## Task requirements
Format the rows as a JSON list of strings with one string per line, omitting blank lines, beginning at the line that contains "Viewport: 1523px width, 784px" and ending after the line that contains "point(38,269)".

## Entries shown

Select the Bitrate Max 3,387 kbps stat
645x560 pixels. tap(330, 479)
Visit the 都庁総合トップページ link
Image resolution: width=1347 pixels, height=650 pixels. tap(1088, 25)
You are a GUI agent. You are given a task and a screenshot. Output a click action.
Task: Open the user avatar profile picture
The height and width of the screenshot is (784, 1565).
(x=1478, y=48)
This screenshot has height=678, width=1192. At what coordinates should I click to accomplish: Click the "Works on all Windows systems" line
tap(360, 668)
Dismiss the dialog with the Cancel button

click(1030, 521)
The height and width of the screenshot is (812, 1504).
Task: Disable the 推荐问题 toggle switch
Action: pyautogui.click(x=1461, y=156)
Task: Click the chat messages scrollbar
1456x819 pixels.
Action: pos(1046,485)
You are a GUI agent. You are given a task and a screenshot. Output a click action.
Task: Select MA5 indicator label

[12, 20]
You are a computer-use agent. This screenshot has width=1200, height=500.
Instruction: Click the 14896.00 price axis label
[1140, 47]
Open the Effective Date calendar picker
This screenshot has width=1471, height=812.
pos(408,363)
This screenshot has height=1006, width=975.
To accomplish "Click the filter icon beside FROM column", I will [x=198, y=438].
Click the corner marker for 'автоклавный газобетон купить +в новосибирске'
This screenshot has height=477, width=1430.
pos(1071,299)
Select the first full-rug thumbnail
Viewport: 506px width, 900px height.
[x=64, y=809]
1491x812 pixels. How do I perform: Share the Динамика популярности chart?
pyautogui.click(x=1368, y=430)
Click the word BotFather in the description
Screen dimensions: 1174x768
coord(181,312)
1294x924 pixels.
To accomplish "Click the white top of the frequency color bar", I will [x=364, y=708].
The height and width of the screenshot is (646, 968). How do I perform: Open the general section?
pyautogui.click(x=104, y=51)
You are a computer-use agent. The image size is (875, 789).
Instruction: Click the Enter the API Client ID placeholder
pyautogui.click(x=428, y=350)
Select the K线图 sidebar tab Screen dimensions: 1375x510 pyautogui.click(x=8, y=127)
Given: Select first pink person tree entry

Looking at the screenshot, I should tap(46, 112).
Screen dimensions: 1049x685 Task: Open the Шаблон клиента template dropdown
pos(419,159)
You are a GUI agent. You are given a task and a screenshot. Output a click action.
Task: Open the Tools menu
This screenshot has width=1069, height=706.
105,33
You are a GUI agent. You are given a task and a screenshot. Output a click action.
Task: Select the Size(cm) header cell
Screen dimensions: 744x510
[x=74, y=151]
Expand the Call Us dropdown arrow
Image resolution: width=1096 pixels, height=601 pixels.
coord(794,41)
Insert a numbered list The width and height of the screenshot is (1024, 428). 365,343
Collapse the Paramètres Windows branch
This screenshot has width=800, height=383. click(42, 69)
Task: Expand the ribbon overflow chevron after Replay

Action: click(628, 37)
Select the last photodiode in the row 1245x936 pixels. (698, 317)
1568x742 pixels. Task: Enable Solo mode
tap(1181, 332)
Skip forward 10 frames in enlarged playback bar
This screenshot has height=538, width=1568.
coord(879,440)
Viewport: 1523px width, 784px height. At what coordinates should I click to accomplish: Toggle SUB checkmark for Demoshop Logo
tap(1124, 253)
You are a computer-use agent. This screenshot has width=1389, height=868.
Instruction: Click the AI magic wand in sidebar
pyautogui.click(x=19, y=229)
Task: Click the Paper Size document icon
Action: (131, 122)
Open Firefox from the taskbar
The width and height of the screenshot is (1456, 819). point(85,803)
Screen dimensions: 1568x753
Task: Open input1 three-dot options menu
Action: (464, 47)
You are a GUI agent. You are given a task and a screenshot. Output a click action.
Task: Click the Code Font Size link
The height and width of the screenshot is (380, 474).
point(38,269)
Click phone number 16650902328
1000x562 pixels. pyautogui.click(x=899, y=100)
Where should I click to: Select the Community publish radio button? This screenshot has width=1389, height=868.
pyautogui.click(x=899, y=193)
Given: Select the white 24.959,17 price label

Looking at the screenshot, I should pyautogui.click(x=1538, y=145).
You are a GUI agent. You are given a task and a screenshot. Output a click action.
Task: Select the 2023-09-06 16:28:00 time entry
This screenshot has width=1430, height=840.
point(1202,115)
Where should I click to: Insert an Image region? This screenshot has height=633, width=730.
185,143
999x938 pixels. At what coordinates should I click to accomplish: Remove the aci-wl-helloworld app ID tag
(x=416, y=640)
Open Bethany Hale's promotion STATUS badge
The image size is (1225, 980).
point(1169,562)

## Result of this exercise
[
  "Viewport: 1523px width, 784px height. At what coordinates should I click to accomplish: Toggle SUB checkmark for Demoshop Logo",
  "tap(1124, 253)",
  "You are a computer-use agent. This screenshot has width=1389, height=868.",
  "Instruction: Click the AI magic wand in sidebar",
  "pyautogui.click(x=19, y=229)",
  "Task: Click the Paper Size document icon",
  "Action: (131, 122)",
  "Open Firefox from the taskbar",
  "The width and height of the screenshot is (1456, 819). point(85,803)",
  "Screen dimensions: 1568x753",
  "Task: Open input1 three-dot options menu",
  "Action: (464, 47)",
  "You are a GUI agent. You are given a task and a screenshot. Output a click action.",
  "Task: Click the Code Font Size link",
  "The height and width of the screenshot is (380, 474).",
  "point(38,269)"
]